The MSCI KLD 400 Social Index was launched in 1990 and is designed to help socially conscious investors weigh social and environmental factors in their investment choices.
It was founded by KLD's Amy Domini as the Domini 400 Social Index.

The MSCI KLD 400 Social Index is designed to provide exposure to the common stocks of companies that KLD determines have positive environmental, social and corporate governance (ESG) characteristics. The KLD400 consists of 400 companies drawn from the universe of the 3,000 largest U.S. public equities as measured by float-adjusted market capitalization. The index is composed approximately 90% of large-cap companies, 9% mid-cap companies chosen for sector diversification, and 1% small-cap companies with exemplary social and environmental records.

The eligible universe for the KLD400 is the 3,000 largest U.S. companies (by float-adjusted market capitalization) in the U.S. equity market. KLD selects the eligible universe index on April 15 (or closest business day) of each year.
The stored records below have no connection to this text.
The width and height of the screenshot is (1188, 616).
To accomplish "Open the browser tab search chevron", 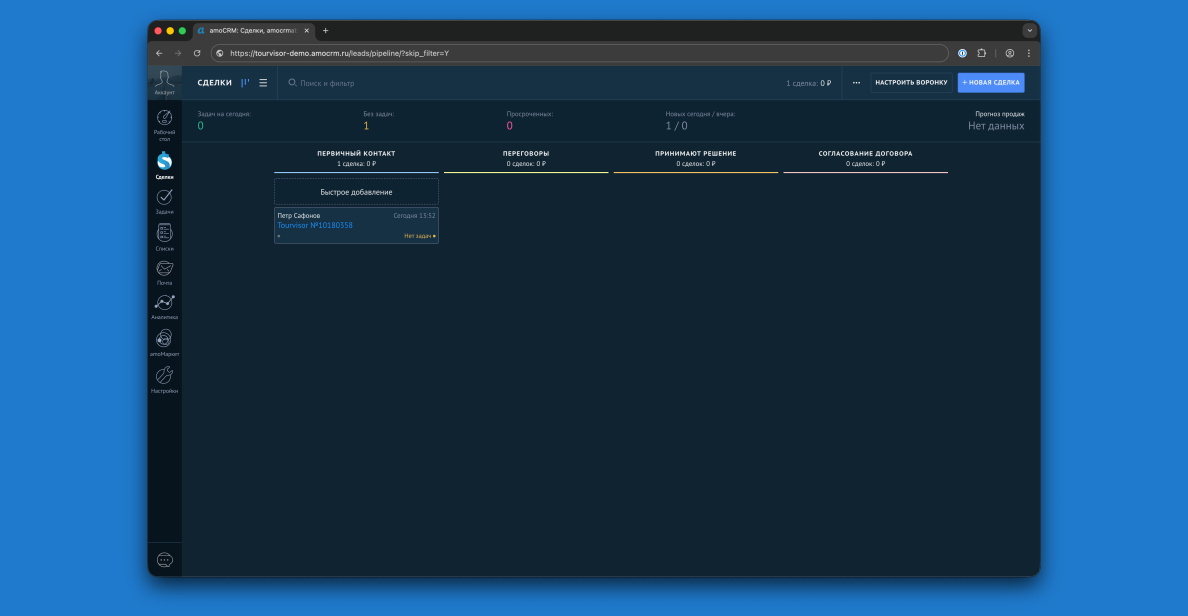I will (x=1030, y=30).
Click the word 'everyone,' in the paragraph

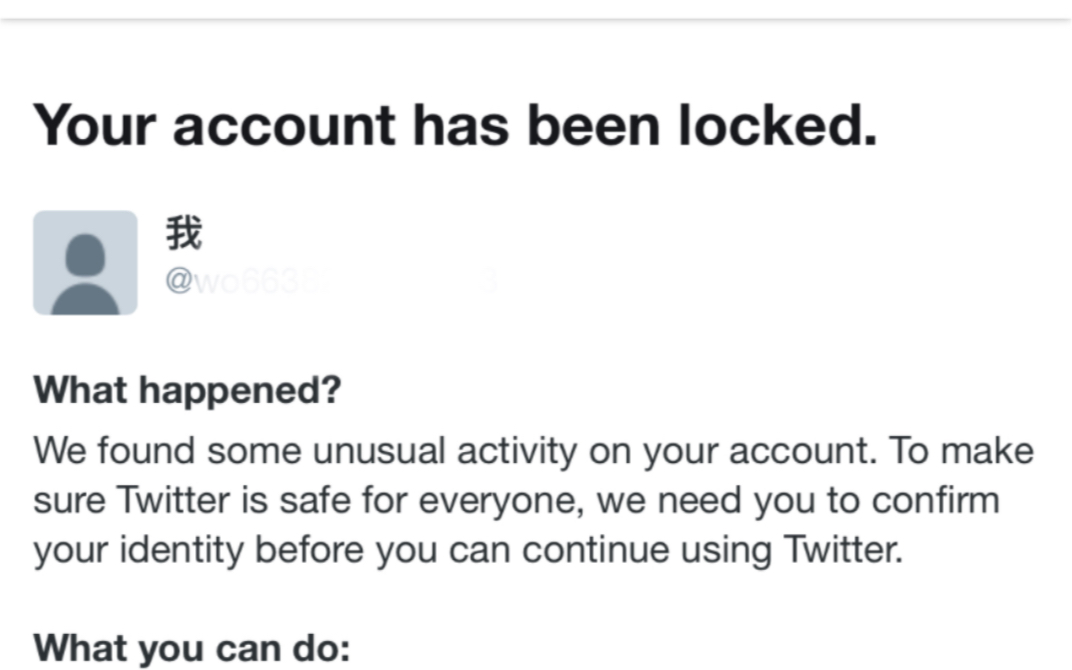[x=501, y=501]
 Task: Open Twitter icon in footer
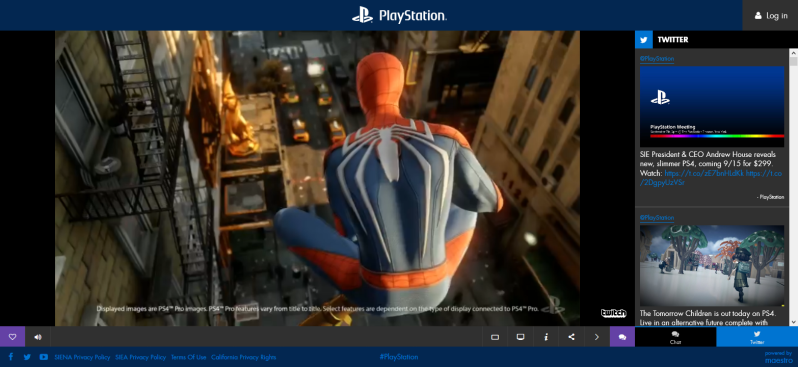point(27,357)
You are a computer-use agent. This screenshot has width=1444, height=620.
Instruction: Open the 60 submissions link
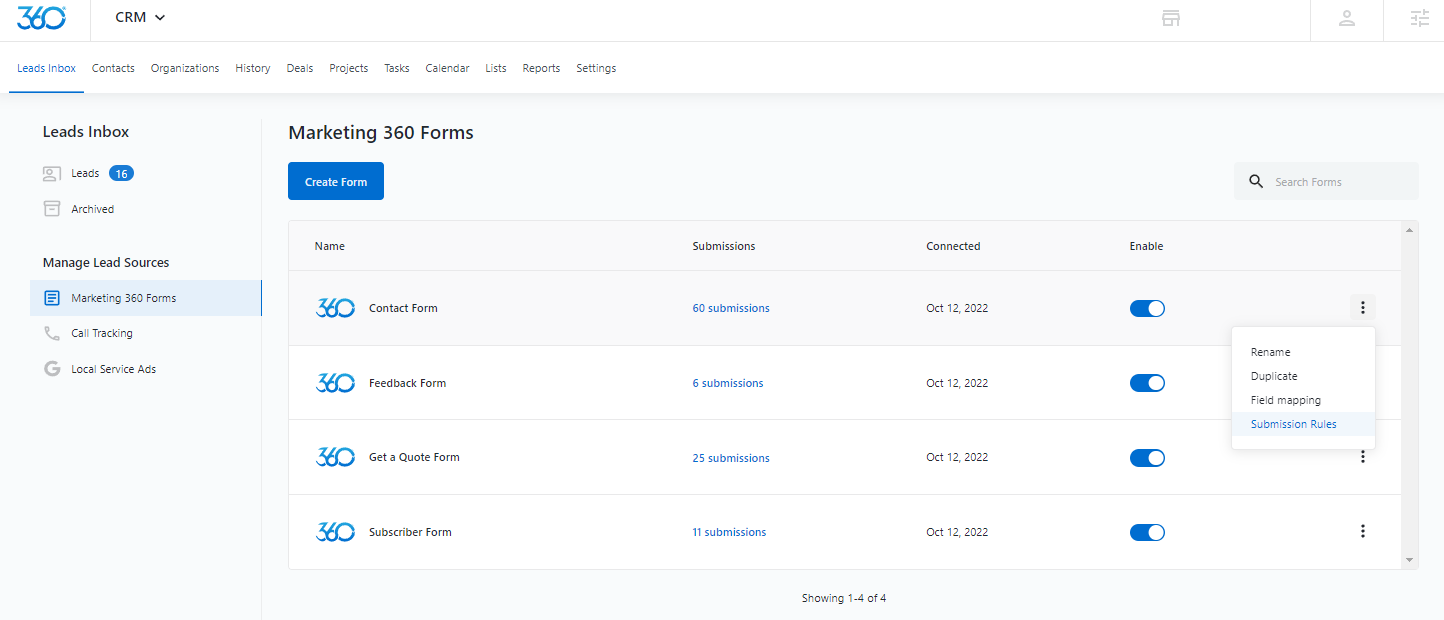731,308
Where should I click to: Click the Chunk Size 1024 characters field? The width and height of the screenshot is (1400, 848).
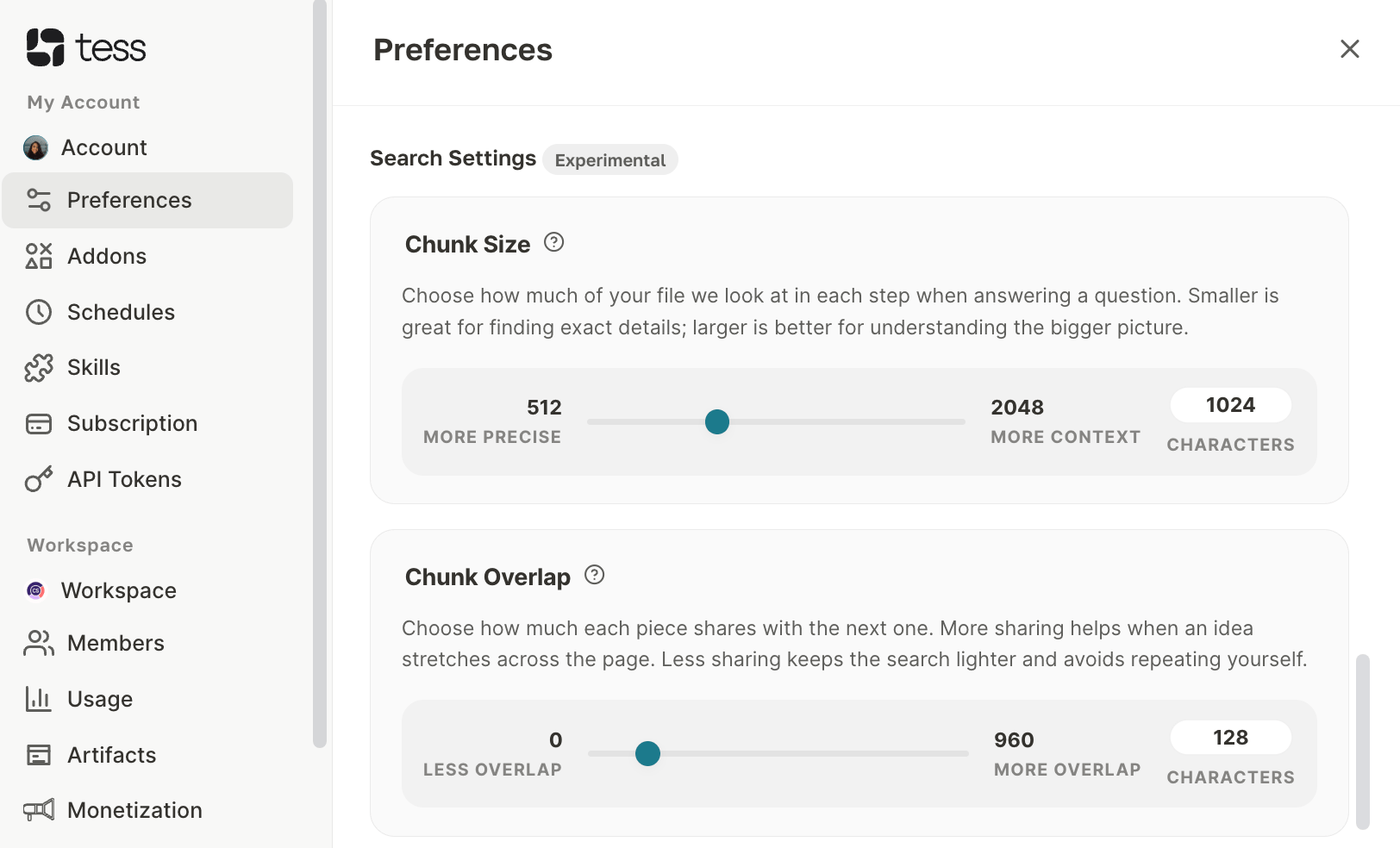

KLD defines U.S. equity as follows:
- U.S. headquarters
- Primary market listing is the NYSE or NASDAQ
- Companies with non-U.S. incorporation for tax or regulatory purposes are evaluated on a case-by-case basis

KLD follows the rules of the FTSE AWD USA Index.

The following types of equities are not eligible for the KLD400:
- Preferred stocks
- Limited or other types of partnerships
- Royalty trusts
- Closed-end funds

In 2010, it was renamed from FTSE KLD 400 Social Index to MSCI KLD 400 Social Index.

==Sector representation==

The GICS breakdown is shown here. The index is highly concentrated—i.e., information technology makes up over 39% of the total market capitalization.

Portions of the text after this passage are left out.